Reading through Standard & Poor’s recent justification for its decision to raise the economy’s foreign- and local-currency sovereign credit ratings, I could not help but wonder whether the policy choices that we made progressing down this path were part of a conscious process of rebuilding our room “for policy manoeuvring” or were the unanticipated result of a collocation of providential circumstances. True, the rating agency adverted attention to improving economic indices in its most recent report on the country, including the fact that (1) against what has become the trend since this administration came into office, the fiscal assets in the excess crude account went up for the first time to US$8.4 billion in October; (2) external reserves closed October, 30% up on the same period last year; and (3) in its words, “government has sustained reform momentum in several key areas”.

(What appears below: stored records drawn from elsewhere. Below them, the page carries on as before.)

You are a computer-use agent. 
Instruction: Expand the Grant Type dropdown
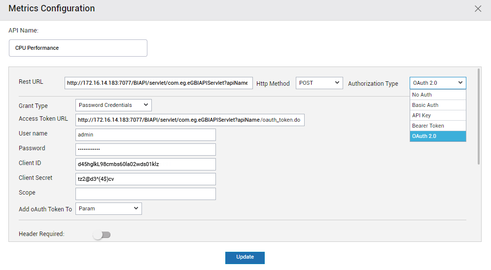tap(113, 105)
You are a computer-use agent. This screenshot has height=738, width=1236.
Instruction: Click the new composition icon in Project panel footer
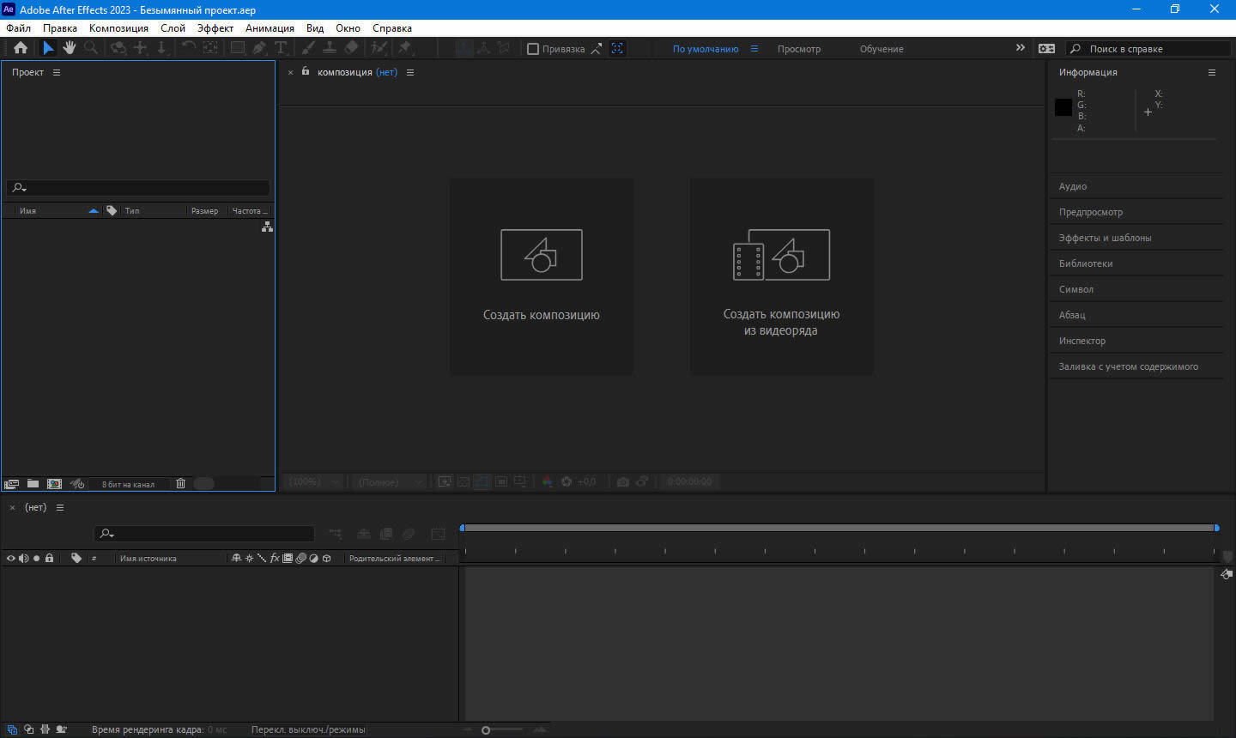(x=54, y=484)
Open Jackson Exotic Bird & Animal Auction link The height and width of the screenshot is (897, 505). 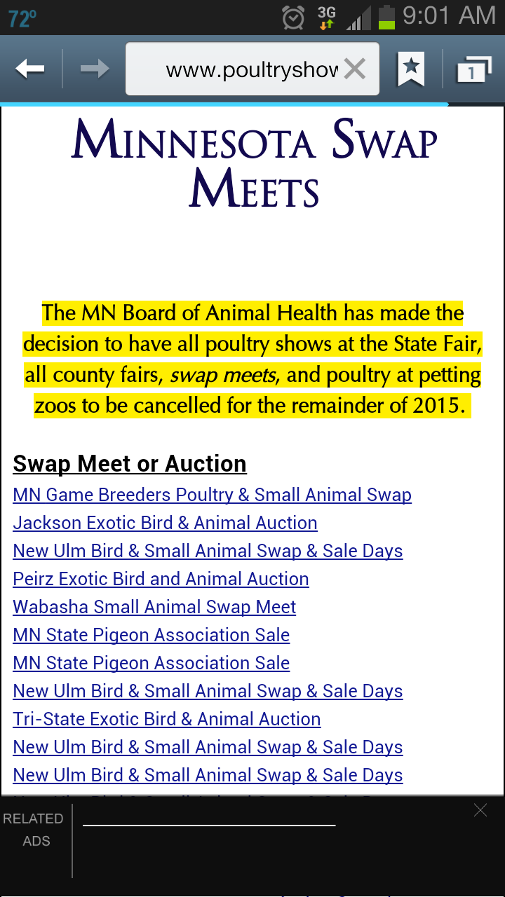(165, 523)
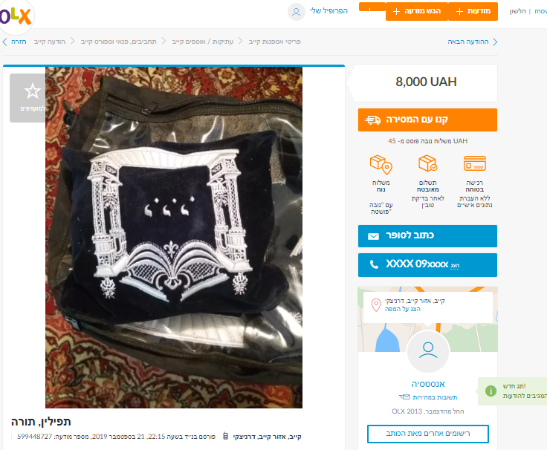This screenshot has height=450, width=547.
Task: Open the antiques collectors Kyiv breadcrumb
Action: click(x=202, y=42)
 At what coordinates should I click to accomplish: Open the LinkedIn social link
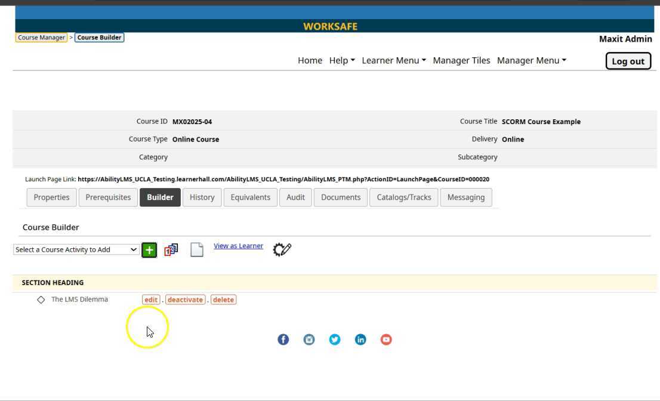[x=360, y=340]
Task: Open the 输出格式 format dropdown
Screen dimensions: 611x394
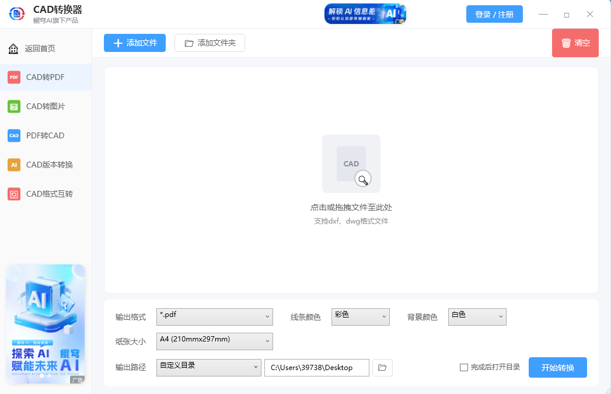Action: tap(214, 316)
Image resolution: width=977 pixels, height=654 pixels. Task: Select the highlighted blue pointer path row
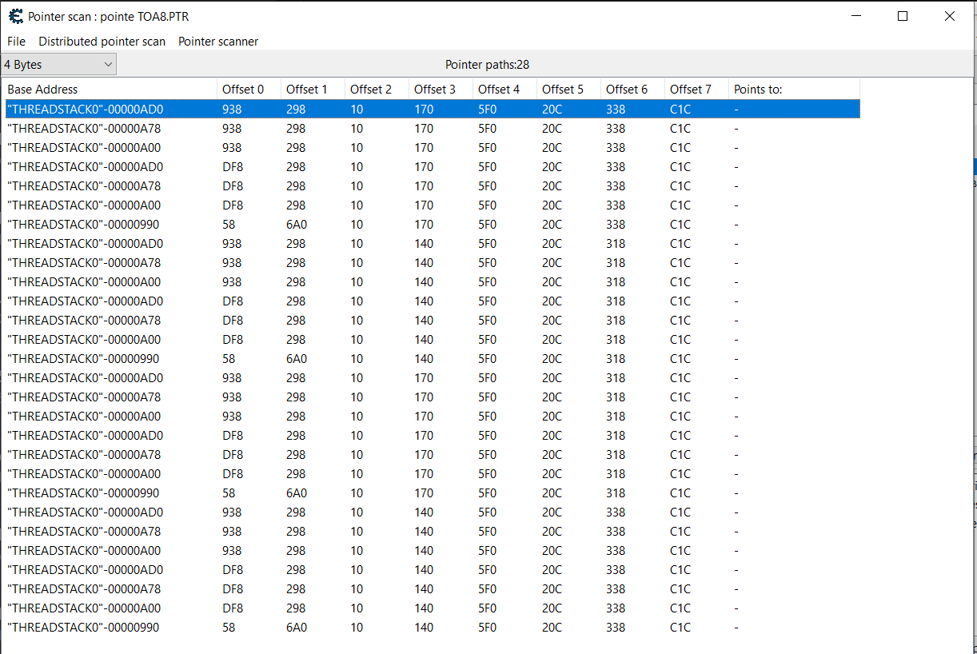coord(432,109)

Take a closer look at these numbers, however, and the sense is that the economy may not be in as fine fettle as they suggest. Hard to celebrate the decision to cut fuel subsidies in January, for instance, if all it has achieved is expose the full (long-suspected) extent of rot in the oil and gas sector. Nor can one describe as (attempts at?) reform, the pathetic examples of government’s effort at appraising goings-on in the industry that are on the table. And what about the power sector? Plenty of motion, and no movement, there! Or is it hot air, and no light? Whatever the difficulties with the sector may be, it is self-evident that even the remarkable improvement in power supply that we have witnessed in the last three months is in reverse, as the sector struggles to come to terms with its recent change(s) of helms person.
Conversely, the new fiscal buffers (rising external reserves and the balance on the excess crude account) speak to a different possibility. On one hand, we readily acknowledge that domestic policy has limited feedback on global oil prices. On the other hand, we are grateful that in spite of a softening global economy, oil prices have refused to drop below US$100 per barrel. So, whereas no amount of domestic reform can improve the oil price outlook, radical changes to how we manage public expenditure is central to what we make of the excess revenue from selling our crude oil resources. Two paths are recommended down this road. First, is the challenge of obtaining the loudest bang for each naira spent, especially by boosting (public and private) investment in fixed assets. Second, is the need to recognise the inter-generational challenge posed by total fiscal dependence on revenue from a wasting asset. It is often contended that these aspects are but different sides of the same coin. For instance, we rise up to our responsibilities to succeeding generations only when we build, today, the infrastructure that helps them drive capacity increases tomorrow.
Fortunately, both these challenges are readily met by a change in the mix of public sector spend. Currently, we are living from hand to mouth. Indeed, we have started borrowing in order to better live this way. So, not much reform here either. At least not going by the avowals of spokespersons for the government at the centre. Depressing, though, these are, we are invited to consider a further dimension to our problems: the trade-offs that government has had to make to get this far.
At this point, the focus is on the rise in reserves. It is irresponsible for cheerleaders of improvements in this index to overlook the concessions we have had to make in our bid to attract capital inflows from outside the country. Understandably, the removal of capital controls at the short-end of the market has had the desired effect of attracting new funds. Beyond that, though, I am not sure whether we are the beneficiaries of a push from the tepid economic circumstances of most other markets, or from the pull of better risk- and inflation-adjusted returns locally. I would wager, however, that the truth lies somewhere in between these two extremes. None of which then matters much, anyway, if 80% of transactions on the floor of the Nigerian Stock Exchange in the last 9 months have been driven by non-resident players
Much of the investment in short-term gilts and treasury bills have had similar provenance. Essentially, then, the rise in fiscal buffers has occurred on the back of short-term capital inflows. One immediately available conclusion is that even as we celebrate these “improvements” in some economic indices, we may still have to deal with longer-term vulnerabilities to the economy, most of which are not being attended to currently. Then there is the worry over how an economy that not too long ago imposed controls on the inflow of short-term capital (out of legitimate worry over its fickleness) now rejoices over the prospects of being flooded by portfolio funds.